Герой Ярмольника здесь совершенно не показывает своего благородного начала. Как и все остальные, он живет в жутком шуме, грязи и смраде Арканара. Разве что старается мыться, вытираться чистыми полотенцами, окружать себя букетами белых роз и цитировать иногда "Гамлета" в переводе Бориса Пастернака, запинаясь на строфе "Если только можно, Aвва Oтче, чашу эту мимо пронеси".

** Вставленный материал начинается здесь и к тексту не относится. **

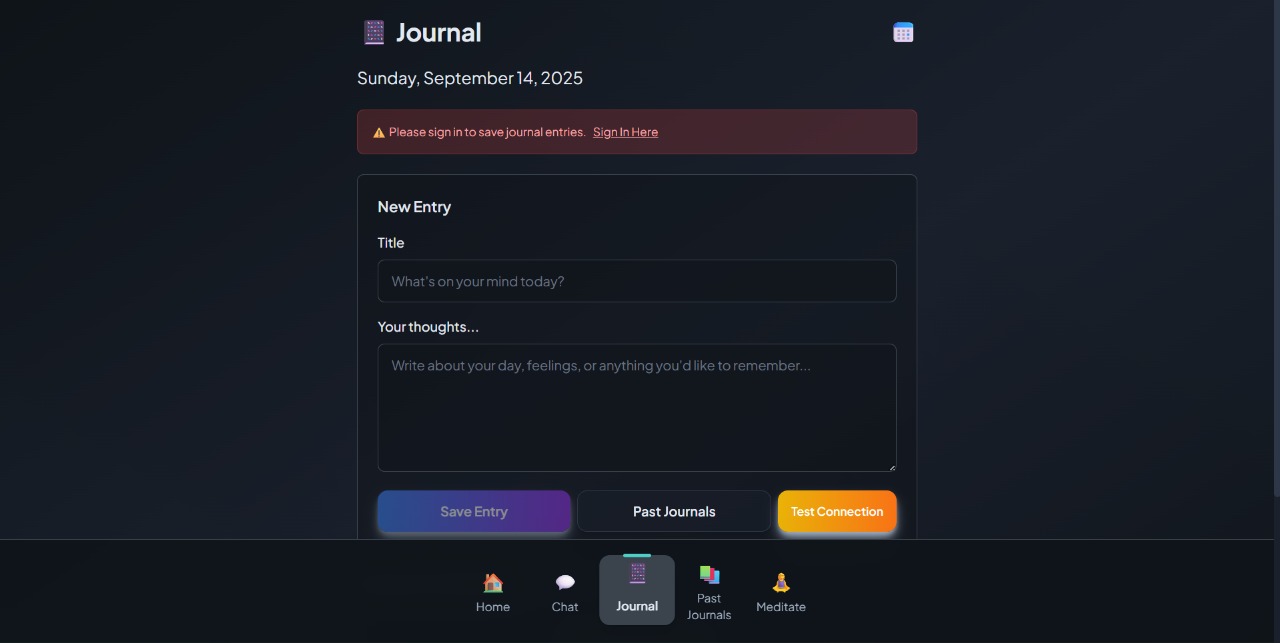The width and height of the screenshot is (1280, 643).
Task: Click the Save Entry button
Action: [474, 511]
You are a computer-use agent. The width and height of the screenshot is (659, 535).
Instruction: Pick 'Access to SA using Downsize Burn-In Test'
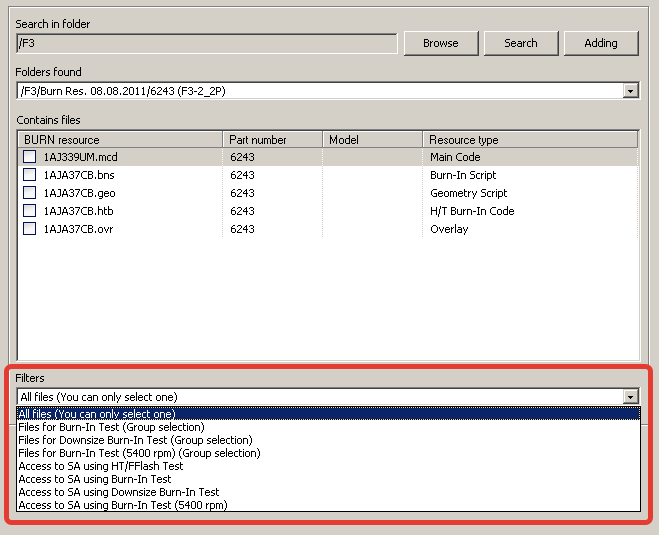[119, 492]
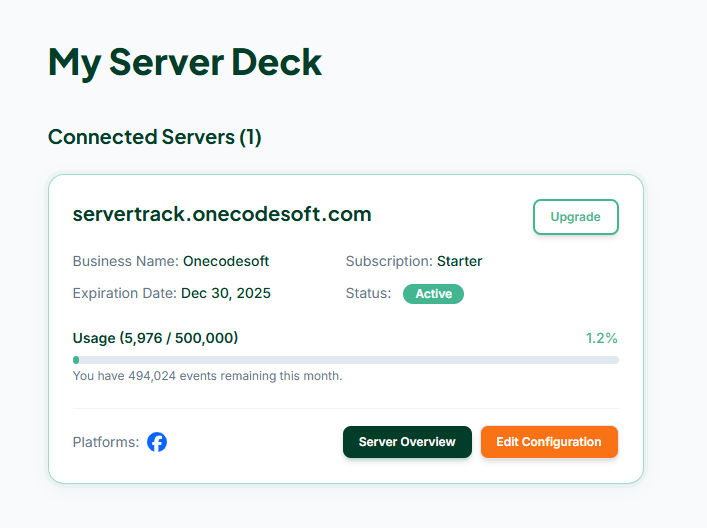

Чашу настоящего ада не проносит Герман ни мимо Руматы, ни мимо зрителя, который все глубже погружается в арканарскую резню – встречается глазами с местными жителями, направо и налево демонстрирующими обнаженные груди, зады и фаллосы. Арканар Германа – кромешный ад с бесконечными дождями, туманом, нечленораздельной речью, грязной одеждой, трупами на виселицах, реками рвотных масс, крови, мочи и фекалий. Слишком сильная метафора для изображения окружающей жизни. Слишком реалистичная даже для такого режиссера, как Алексей Герман.
Во всем этом сумбуре, вечном страхе и движении необразованных масс Румата теряется для зрителей и совершенно не видится главным героем, но при этом заставляет их стать своими соучастниками – принять все, что происходит вокруг, и действовать, опираясь не столько на благородство натуры, сколько на самые простые, низменные инстинкты. Точно такие же, по которым действуют и жители мрачно-языческого Арканара, где "бог" — лишь наименование, слово, не несущее никакого смысла, забытое или до конца непознанное.
И таким "богом" быть трудно. Остаться человеком — практически невозможно.